Il a rappelé les différentes initiatives entreprises dans ce sens, en premier lieu celle de la formation au plaidoyer numérique autour de la question du Sahara marocain. Lancée en partenariat avec le ministère de la communication, cette action vise à doter les jeunes et les organisations partisanes et de la société civile au Maroc et l’étranger des outils de plaidoyer numérique autour de la question nationale.

La deuxième initiative, a-t-il dit, porte sur le lancement d’un programme de formation continu sur la question du Sahara destiné aux journalistes. Opérée par la présidence de l’université Mohamed Ben Abdellah à Fès, cette action répond au besoin de renforcer les connaissances et les compétences de plaidoyer autour de la question du Sahara chez les professionnels de la presse.

Le ministre a salué, à cet égard, la participation massive des jeunes issus des provinces du Sud dans la formation au plaidoyer numérique sur la question du Sahara marocain, rappelant que cette formation, qui visait initialement 1000 candidats chaque année sur cinq ans, a enregistré près de 5000 candidatures dès la première année, conduisant à revoir à la hausse en conséquence l’effectif de la première promotion.

Il a, d’autre part, évoqué l’approche adoptée par le ministère de la communication en relation avec les questions de la presse, notant qu’elle vise à consolider l’ancrage des sentiments d’appartenance à la patrie, à renforcer les efforts du militantisme en faveur de la marocanité du Sahara sur la scène médiatique, comme moyen de renouveler et d’approfondir cette appartenance.

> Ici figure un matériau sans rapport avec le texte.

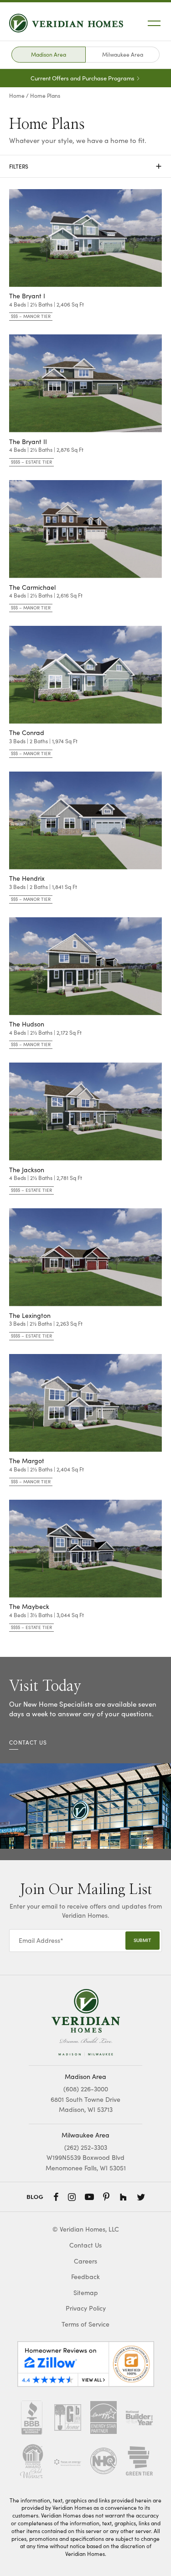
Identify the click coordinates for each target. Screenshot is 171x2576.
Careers (85, 2261)
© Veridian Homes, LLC (85, 2229)
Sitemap (85, 2292)
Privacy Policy (86, 2308)
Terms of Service (85, 2324)
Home (17, 95)
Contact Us (85, 2245)
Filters (85, 166)
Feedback (85, 2276)
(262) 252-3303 (85, 2147)
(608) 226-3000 (85, 2088)
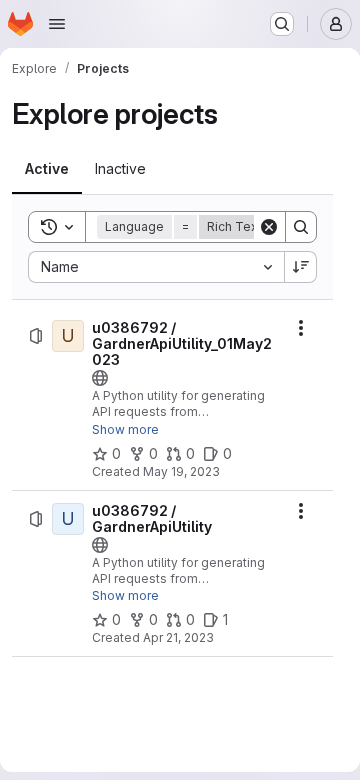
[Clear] (269, 227)
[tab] (47, 169)
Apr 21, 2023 (178, 637)
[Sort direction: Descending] (301, 267)
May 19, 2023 (181, 471)
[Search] (301, 227)
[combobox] (156, 267)
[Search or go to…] (282, 24)
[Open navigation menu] (57, 24)
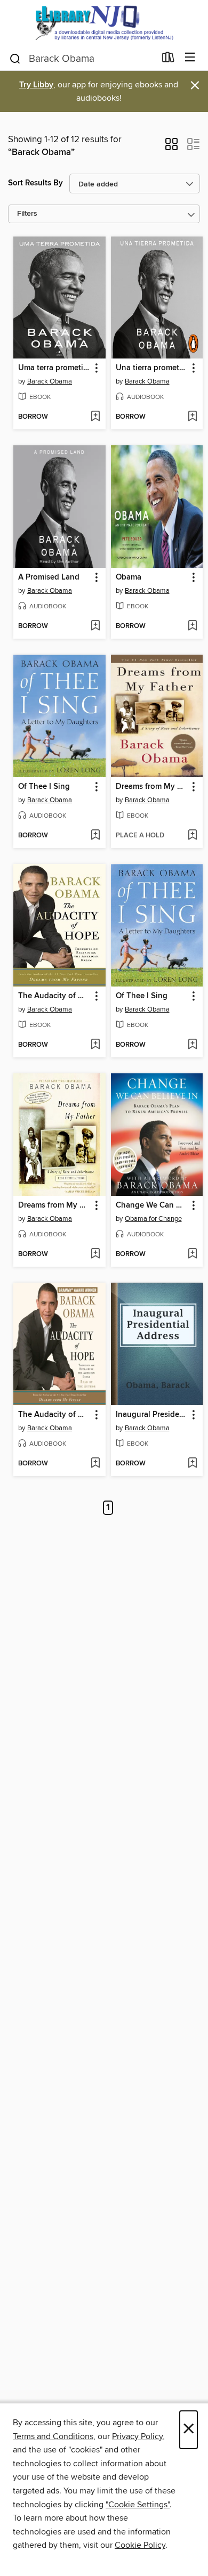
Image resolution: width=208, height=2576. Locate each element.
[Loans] (168, 59)
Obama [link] (128, 577)
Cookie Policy (140, 2545)
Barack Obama (49, 381)
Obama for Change (153, 1218)
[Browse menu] (190, 58)
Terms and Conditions (53, 2436)
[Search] (15, 58)
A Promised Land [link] (48, 577)
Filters (27, 213)
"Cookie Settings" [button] (138, 2504)
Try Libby (36, 85)
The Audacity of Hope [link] (54, 996)
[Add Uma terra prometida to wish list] (95, 417)
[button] (171, 147)
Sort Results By (35, 183)
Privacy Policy (137, 2436)
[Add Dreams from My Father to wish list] (192, 836)
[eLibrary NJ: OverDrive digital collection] (104, 22)
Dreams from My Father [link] (152, 787)
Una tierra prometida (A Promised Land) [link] (152, 368)
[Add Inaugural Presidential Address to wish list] (192, 1464)
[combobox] (82, 58)
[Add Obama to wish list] (192, 626)
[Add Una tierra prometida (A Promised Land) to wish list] (192, 417)
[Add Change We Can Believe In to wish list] (192, 1254)
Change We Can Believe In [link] (152, 1205)
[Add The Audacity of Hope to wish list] (95, 1045)
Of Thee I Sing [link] (44, 787)
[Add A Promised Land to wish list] (95, 626)
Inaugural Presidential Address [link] (152, 1415)
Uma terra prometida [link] (54, 368)
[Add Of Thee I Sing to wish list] (95, 836)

Et de souligner que la conjoncture actuelle connait de nombreuses mutations sur la scène internationale liées à la variation de l’équilibre des puissances mondiales, d’un côté, et aux changements économiques autour de l’énergie et des nouvelles technologies de l’information, de l’autre, sans oublier les évolutions démographiques avec une jeunesse aspirant à la liberté, attachée à l’intégrité du pays et consciente des dangers des séparatismes.

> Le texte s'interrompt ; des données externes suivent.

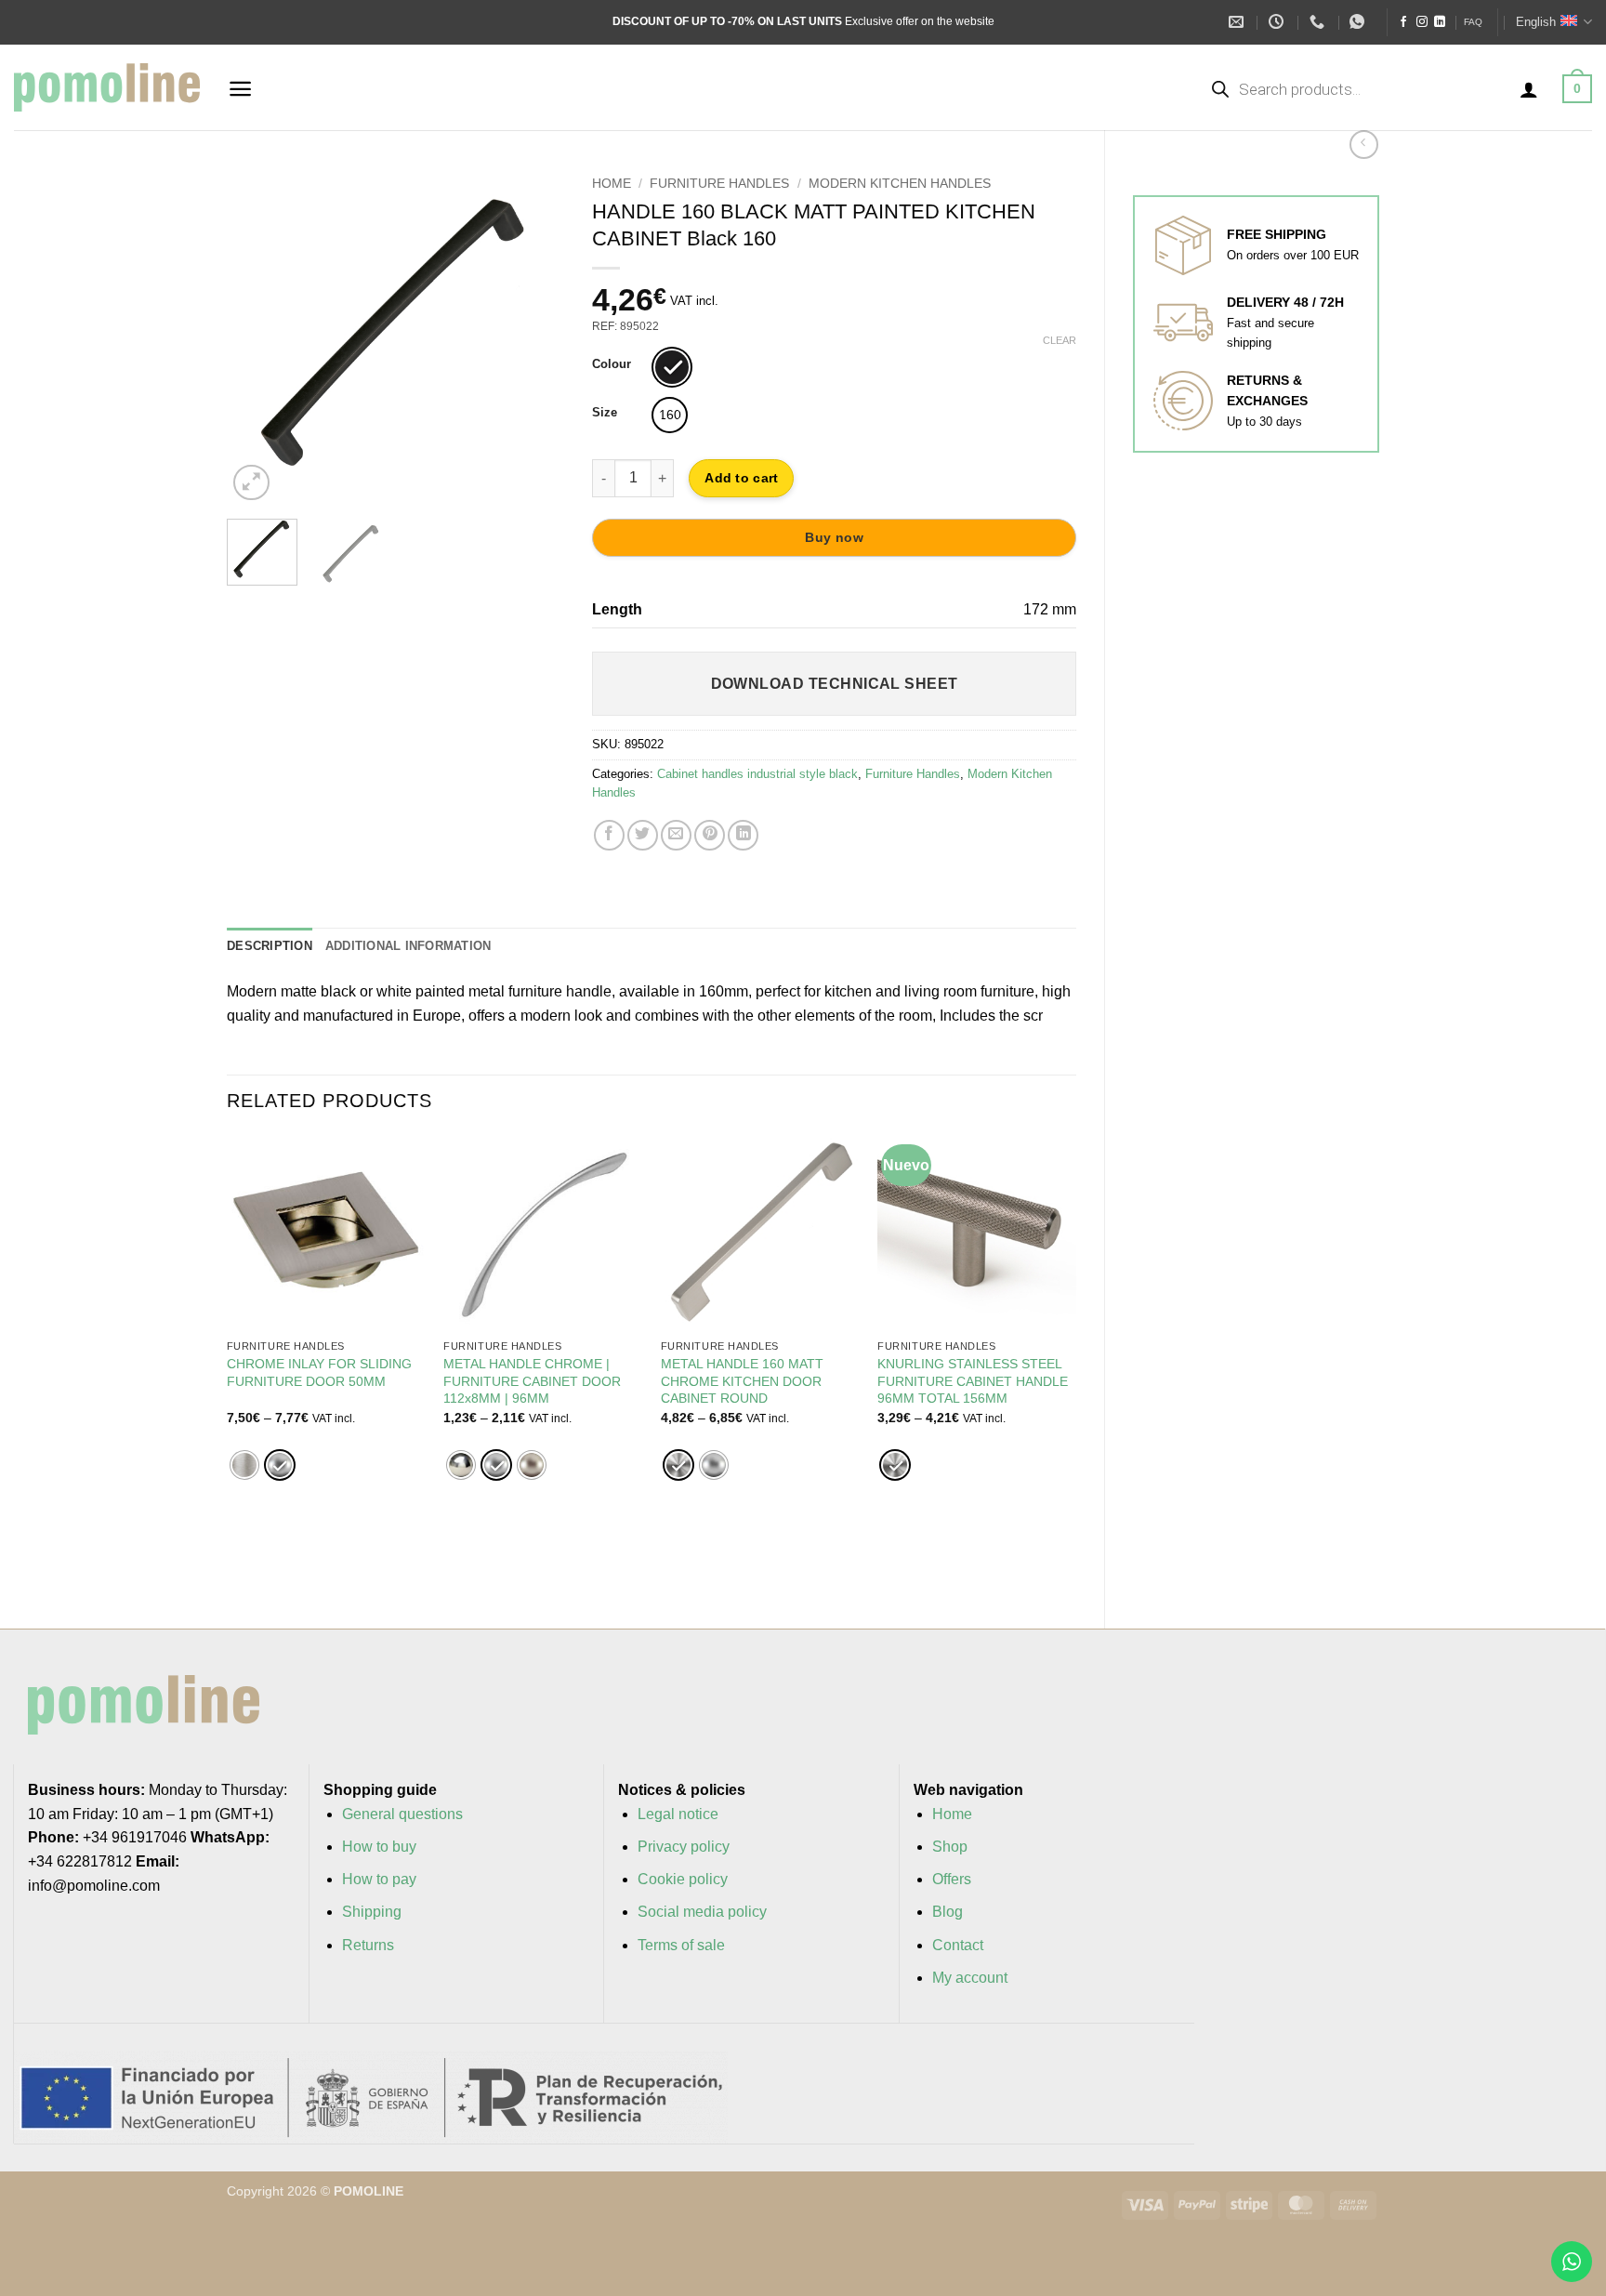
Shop (950, 1846)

Le discours historique de SM le Roi Mohammed VI du 9 mars 2011 a servi de feuille de route pour la mise en œuvre de la volonté du peuple marocain de persévérer sur la voie des libertés et du progrès, a-t-il dit, mettant aussi en avant le chantier de la régionalisation avancée dont « personne ne peut nier les acquis », en termes notamment de participation massive aux élections qui ont permis l’émergence de nouveaux conseils élus, avec des prérogatives et des capacités financières inédites.

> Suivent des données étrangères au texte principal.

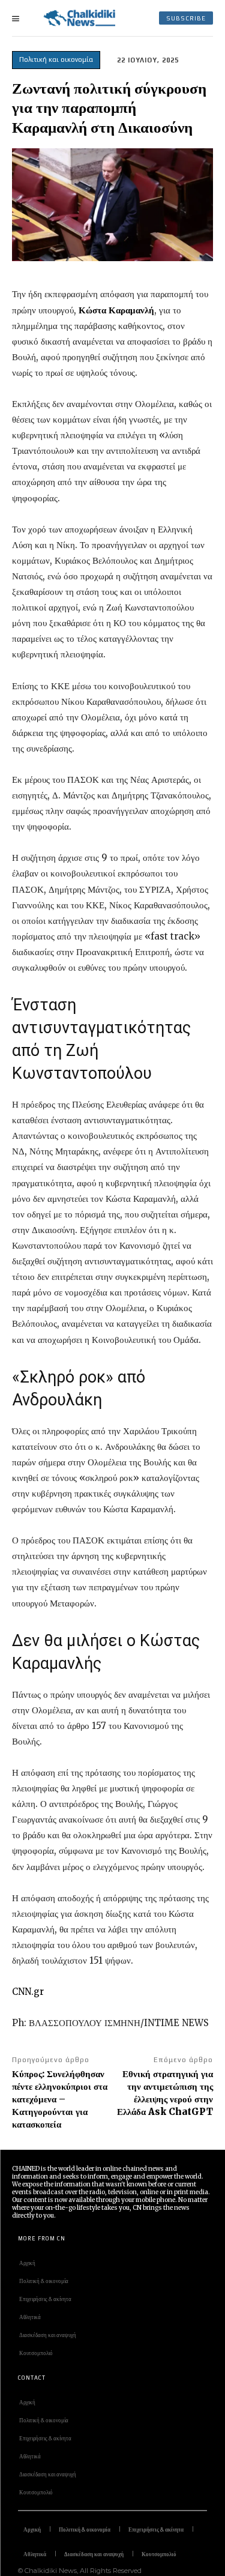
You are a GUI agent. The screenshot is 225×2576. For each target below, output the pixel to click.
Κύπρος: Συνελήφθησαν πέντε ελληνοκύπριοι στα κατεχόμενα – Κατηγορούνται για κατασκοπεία (59, 2099)
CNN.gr (28, 1991)
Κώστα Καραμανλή (116, 310)
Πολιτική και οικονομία (56, 59)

Il ne s’agit pas uniquement d’un projet politique et institutionnel, a-t-il relevé, mais surtout d’un programme économique et de développement, illustré par différentes étapes, notamment celle de novembre 2015 lorsque SM le Roi Mohammed VI avait présidé la signature de plusieurs conventions relatives au nouveau modèle de développement, puis l’étape de Dakhla quand le Souverain a lancé le programme relatif à la mise en œuvre de l’ambitieux modèle de développement des régions Dakhla-Oued Eddahab et Guelmim-Oued Noun, ainsi que le renforcement du projet culturel des provinces du Sud du Royaume avec à son cœur la culture hassanie sahraouie qui est au centre de la contribution des provinces du Sud à la construction d’un Maroc moderne.

Ces dimensions représentent l’espoir placé dans le Sahara marocain en tant que pôle de développement et d’essor économique reliant l’Europe à l’Afrique subsaharienne, à l’opposé du désespoir qui ne cesse de croître dans les camps de Tindouf, a-t-il assuré, appelant à la promotion de ce modèle de développement tout en faisant preuve de vigilance et de fermeté face aux manœuvres et conspirations visant l’intégrité territoriale du Maroc.

« Le Maroc a conscience des défis qui lui sont posés, d’où la nécessité de consolider le front intérieur en approfondissant la voie démocratique dans ses dimensions économique, légale, institutionnelle, culturelle et médiatique », a conclu le ministre.